Because large language models are probabilistic, there will always be a nonzero chance that an AI will misinterpret instructions or produce a flawed output.

Every day, agents are being given new capabilities and responsibilities that directly touch our world, so I have begun exploring how we can arrive at deterministic guarantees for AI behavior.

I've arrived at math, specifically convex geometry. 

At the last mile, agentic actions are merely numbers that get passed to real-world systems and then become irreversible consequences. The "buttons and levers" are not the AI model itself but tool calls, APIs, and other systems that accept AI outputs and affect a change.

I believe it's possible to enforce governance across this gap using math. Instead of attempting to steer a models intent internally or train it to be good 100% of the time (still not possible in 2026), we can control the actions it is allowed to take in the world.

This shifts the alignment conversation from "do not say/think the wrong thing" to "mathematically cannot do the wrong thing regardless of what the AI thinks."

This post represents a brief overview of how this system (currently called Numerail AKA numeric guardrails) works.

Defining the Policy

A policy is defined to establish what "safe" is numerically. 

For a fictional AI agent that is responsible for managing a busy emergency room, the policies might be "no single opioid dose above 0.1 mg/kg/hr, no more than three simultaneous IV drips drawing from the same drug class, ICU bed reallocation cannot exceed 15% of current capacity in any single decision, and ventilator assignments must leave at least two units in reserve for trauma arrivals."

Each of these rules, stated in plain English by a clinical domain expert, becomes a numerical bound. And the collection of those bounds defines a shape ... the geometry of what "safe" means for that system, at that moment, given current conditions.

That shape is the policy. And everything the AI is allowed to do must be inside it.

Enforcing the Policy

The AI decides what it wants to do and expresses that as a list of numbers. In the emergency room: administer morphine at this dose, start this drip on this patient, move these two patients to step-down to make room for incoming trauma. 

Each decision is a number. The full list is the proposal.

Numerail takes that list and asks one question: "Is everything on this list inside the defined safe zone?"

If yes, it executes unchanged.

If no, Numerail can use established geometric formulas to find the smallest possible correction that makes it safe and executes that instead. 

The morphine dose comes down slightly. The ICU reallocation gets trimmed to the boundary. The AI gets as close to what it wanted as the rules allow.

If it cannot be made safe at all, nothing executes. The AI tries again.

This sounds like a normal rule-checking system, but it's different.

The component that finds the correction is not trusted. Numerail does not rely on that component being right. After every correction is found, a completely separate check verifies the result against every single constraint independently. 
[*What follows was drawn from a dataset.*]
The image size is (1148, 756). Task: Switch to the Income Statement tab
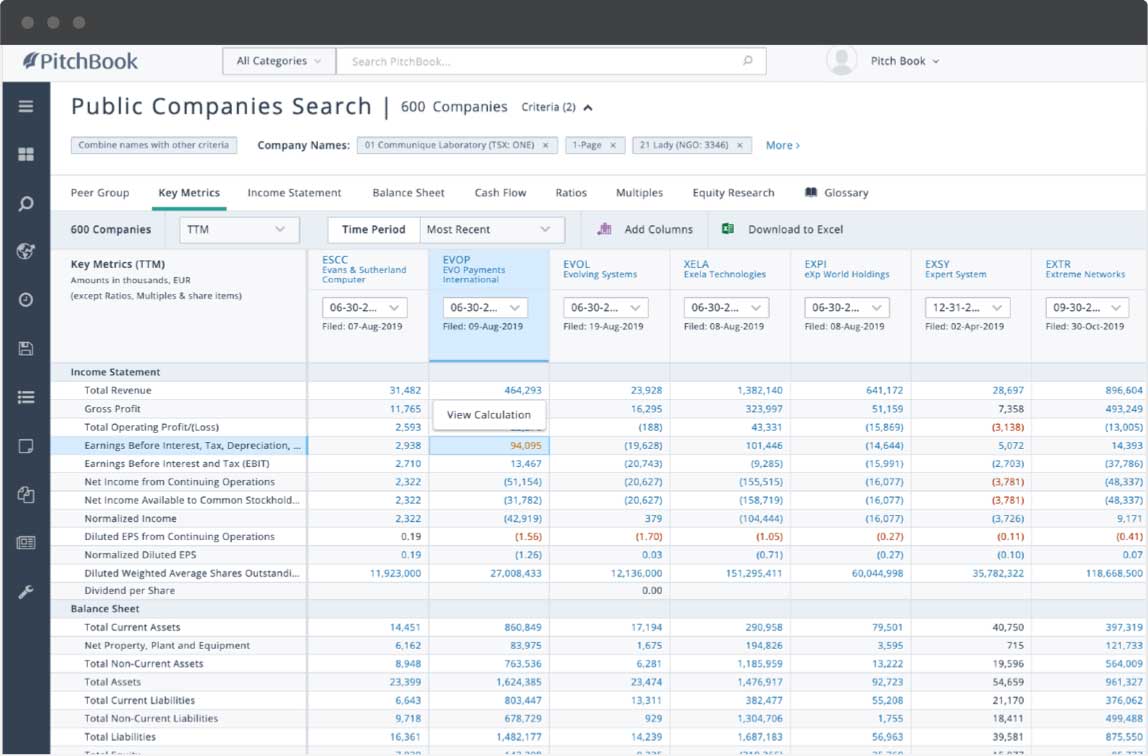pyautogui.click(x=295, y=192)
If that verification fails for any reason, including a bug, an error, an adversarial input, the answer is not "close enough." Nothing executes.
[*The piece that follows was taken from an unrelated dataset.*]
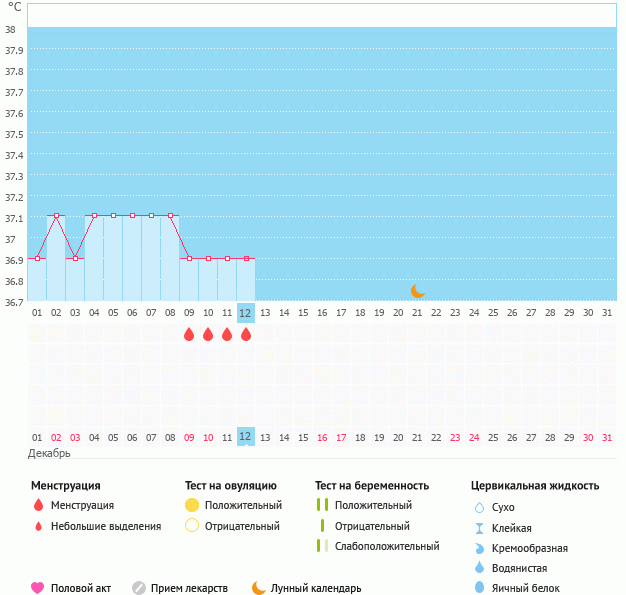626x595 pixels.
Task: Click day 31 in the bottom date row
Action: (x=606, y=437)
The guarantee is: if Numerail says yes, the action is safe according to policy.

The AI can propose anything. The correction finder can be wrong. None of it matters. The only thing that reaches the world is what cleared the independent check.

The AI's job is to find the best action possible. Numerail's job is to make sure what executes is safe. 

These are completely separate responsibilities, and separating them is what lets both be done well at the same time.

What This Unlocks

If we can define what "safe" is numerically, we can create an enforcement layer between AI and the world. This is no small task, but it's much easier to write the specifications for this kind of alignment (outside in) than AI alignment as we traditionally define it (inside out).

I currently have a working prototype of Numerail, and your feedback will help me shape the version that I plan to release in the coming months. I'm particularly focused on how to position this kind of guardrail ... I don't want to exaggerate what this system represents. I would also love to hear how you think it might break.